For some moments Charles was silent. He saw, and was gradually compelled to confess, that Pedro spoke the truth. Circumstances placed it beyond his power to return untaken to the city of Granada, and reason overcame his blindness.

"Pedro," he said, "I will go with you; but, O God! the cup is a bitter one. Zehra! Zehra! would I could save thee, even at the risk of life; but Heaven knows I cannot!"

The esquire moved close to his master and gazed kindly into his face.

"Sir Charles, there are those in Leon who love you."

"Peace, good Pedro. You know nothing of what I suffer. But move on. If we go we had better make all haste."

"So we will; and perhaps we may find horses ere long."

Twice Charles of Leon hesitated as though he would have turned back, but at length he nerved himself to the task, and with quick steps but a heavy heart, he kept up by the side of his attendant.

"Sir Charles," said Pedro, as they entered the wood, "do you know I think that Abdalla had something to do with your capture?"

"Ah," uttered the knight, starting with interest at the sound of that name.

"Yes. Some one must have told of our movements, else how could such a party have been turned out at once after us!"

"The alcalde had plenty of men ready at his bidding, and he might have detected Zehra's escape in time to have given pursuit as he did."

"I can't think so," persisted Pedro. "That Moor is a curious man."

"So he is, Pedro; but he's safe in prison now."

"Eh? In prison?"

"Yes."

"Did you see him there?"

"Yes. The jailor allowed him to come into my apartment; and he talked very strangely about affairs, too."

"What did he say? What did he tell you?" asked Pedro.

"His whole thoughts were upon Zehra."

"But would he tell you nothing of himself!"

"No. He only spoke of Zehra; and he said that in her fate he had a deep interest. He said, too, that his fate and my own might centre in her."

"San Dominic!"

"I doubt whether he be a Moor."

"A Moor?" cried Pedro, stopping short beneath the weight of thought that had possessed him.

"I think he is not," repeated Charles.

"When did he say he was imprisoned?"

"On the very night he met us in the street. Or, before morning, at least."

"San Dominic!"

"What think you, Pedro?"

"San Dominic, my master, Abdalla is strange man, but yet, I think, a Moor."

"But do you suspect anything?"

The night wind played with the thick foliage, and the words that Pedro spoke in reply were borne away upon its bosom, but the knight of Leon caught them, and he gazed into Pedro's face in wonder. His own mind ran back into the history of the past, and he thought carefully upon what he had heard. An exclamation burst from his lips, and once more he moved on; but it was a long time before he spoke to his esquire again.


CHAPTER XVI.—THE BLOW.

THE heavy lamps that hung in the great Court of Lions—the most magnificent apartment of the Alhambra—were half lighted, and at the head of the hall stood the Moslem king. He was patting his daintily slippered foot nervously upon the pavement, and ever and anon his left hand would settle with a sort of convulsive grasp upon his dagger-hilt. Against one of the massive marble lions leaned Ben Hamed. A look of anxiety was upon his features, and he watched the movements of the monarch with more than ordinary interest. Several of the royal attendants were standing about the place, and they, too, looked anxiously upon the king.

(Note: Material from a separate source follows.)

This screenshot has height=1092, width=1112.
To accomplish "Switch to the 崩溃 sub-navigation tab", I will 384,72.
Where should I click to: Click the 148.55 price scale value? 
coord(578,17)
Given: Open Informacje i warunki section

"Ah, Ben Hamed," said Mohammed, "I think your fair daughter likes this Christian knight."

"Not with maiden love, sire. She only likes him because he would have borne her away from you."

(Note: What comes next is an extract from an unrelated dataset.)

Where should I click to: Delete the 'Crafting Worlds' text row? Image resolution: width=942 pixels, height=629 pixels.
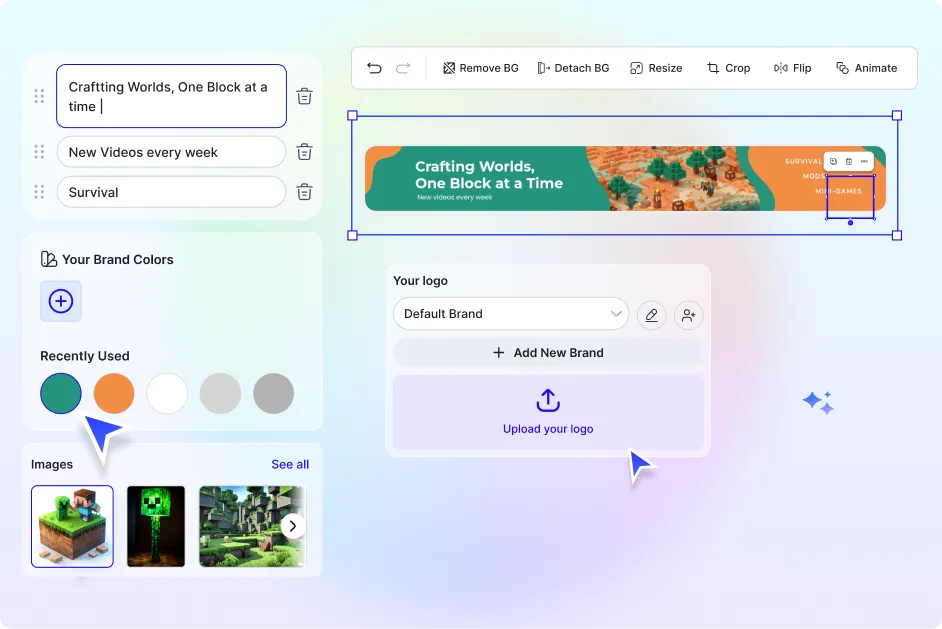305,97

"By Allah! the dog needs to die!"

"He must die," ventured Ben Hamed, in an insinuating tone. "Would you have borne such insult from a Moor?"

"No!"

"He has slain three of our knights."

"He shall die!"

"And soon, too," added the alcalde, with a look of triumph.

"Ay," returned the king.

"Why not to-night?" Ben Hamed asked, moving nearer to the king, and speaking in a trembling tone.

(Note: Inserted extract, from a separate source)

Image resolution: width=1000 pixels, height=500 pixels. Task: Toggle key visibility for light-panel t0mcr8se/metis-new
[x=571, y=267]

Mohammed strode half way down the hall and back again.

"Ben Hamed," he said, stopping near the alcalde, "you have some end to answer in this."

"Only such as may benefit you, sire. Allah knows I owe thee much."

"In truth you do."

"And by this will I in part make the payment."

"By what?"

"By urging the necessity of destroying the Christian."

"I have said once—he dies!"

"Thy judgment is just."

"But I will have his head as a present for my bride if she prove restive."

"A Christian's head will keep, sire."

"How long will it keep, think you, Ben Hamed, ere it will begin to go back to its native dust?"

"If taken off to-night it will keep till long after your nuptials."

"Think ye so?"

"Most surely."

"I have a mind to try the experiment."

The king had been speaking in a half unconscious mood, his thought seeming to wander about other matters; but as the last sentence fell from his lips he aroused himself and gazed fixedly upon the alcalde.

"By Allah!" he continued, "I have a mind to try it."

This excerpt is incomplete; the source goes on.